**WHAT IS EXPECTED**. All that is needed is the run of lines from the top of the entries to the line with "You are a GUI", that line included, repeated exactly and free of pictures.

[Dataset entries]
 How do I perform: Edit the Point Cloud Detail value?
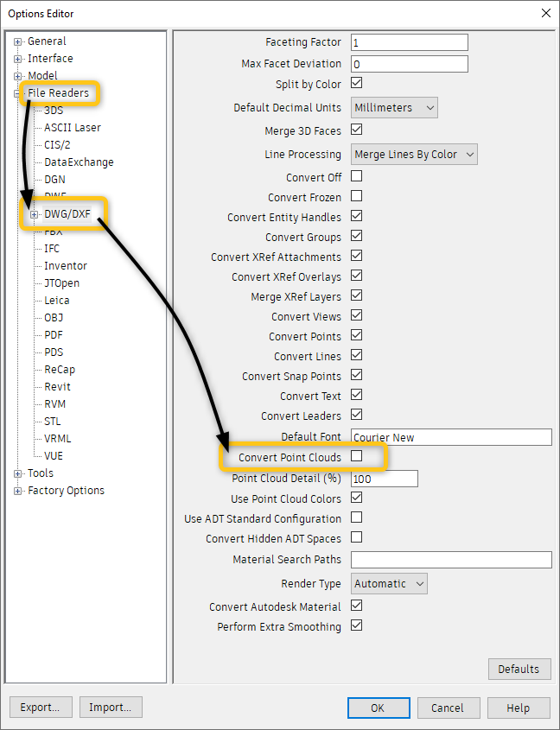click(x=384, y=478)
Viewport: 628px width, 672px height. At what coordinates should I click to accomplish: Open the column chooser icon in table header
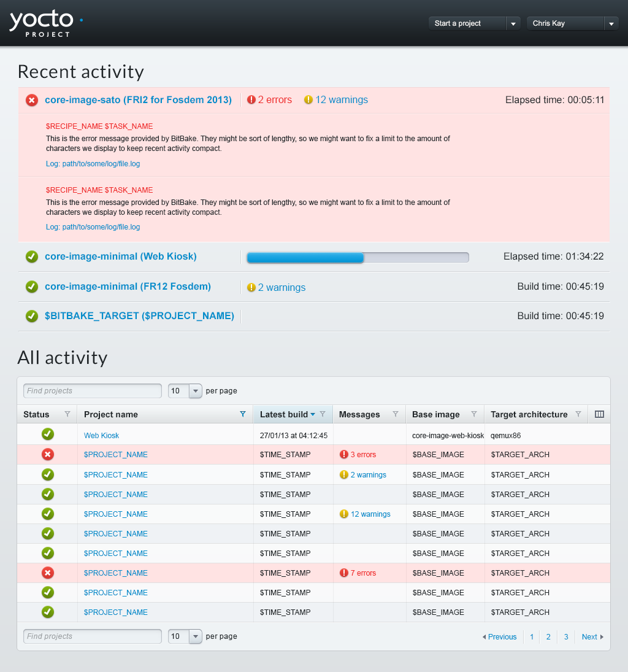coord(599,414)
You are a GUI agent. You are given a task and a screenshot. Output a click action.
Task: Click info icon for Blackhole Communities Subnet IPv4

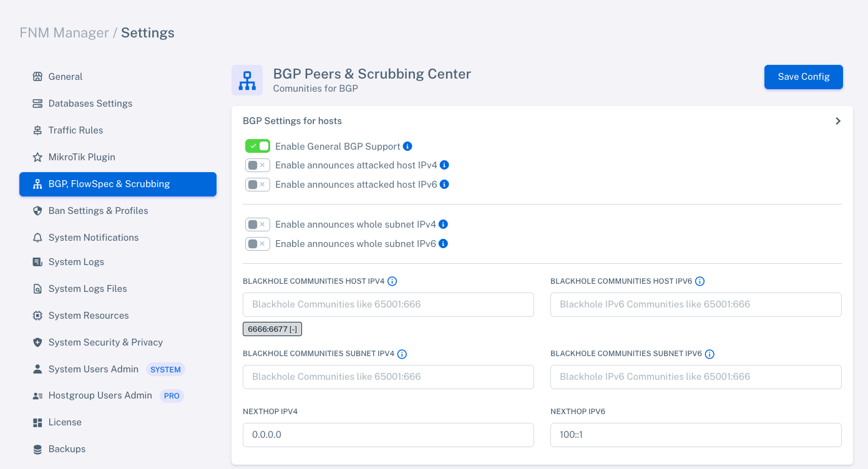(x=402, y=354)
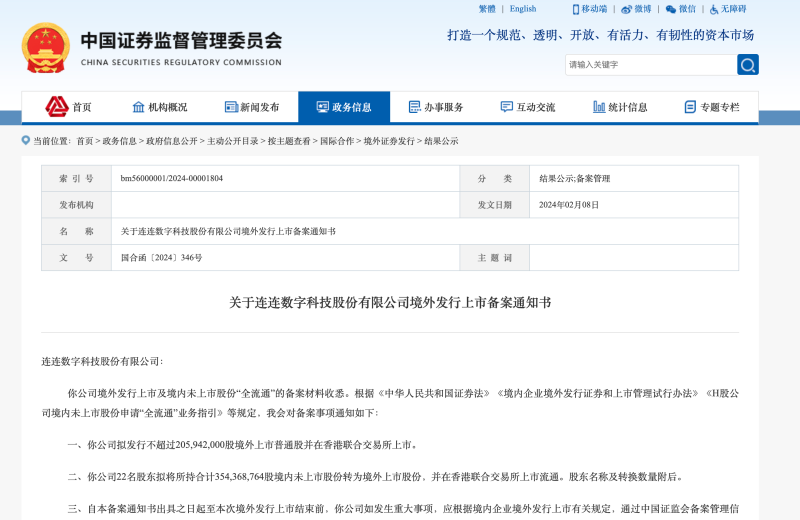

**SOLUTION TO THIS PROBLEM**.
 How do I perform: Edit the Point Cloud Detail value?
click(x=384, y=478)
Viewport: 628px width, 672px height. At what coordinates should I click to accomplish: Open the column chooser icon in table header
coord(599,414)
You are a GUI agent. You are given a task and a screenshot. Output a click action.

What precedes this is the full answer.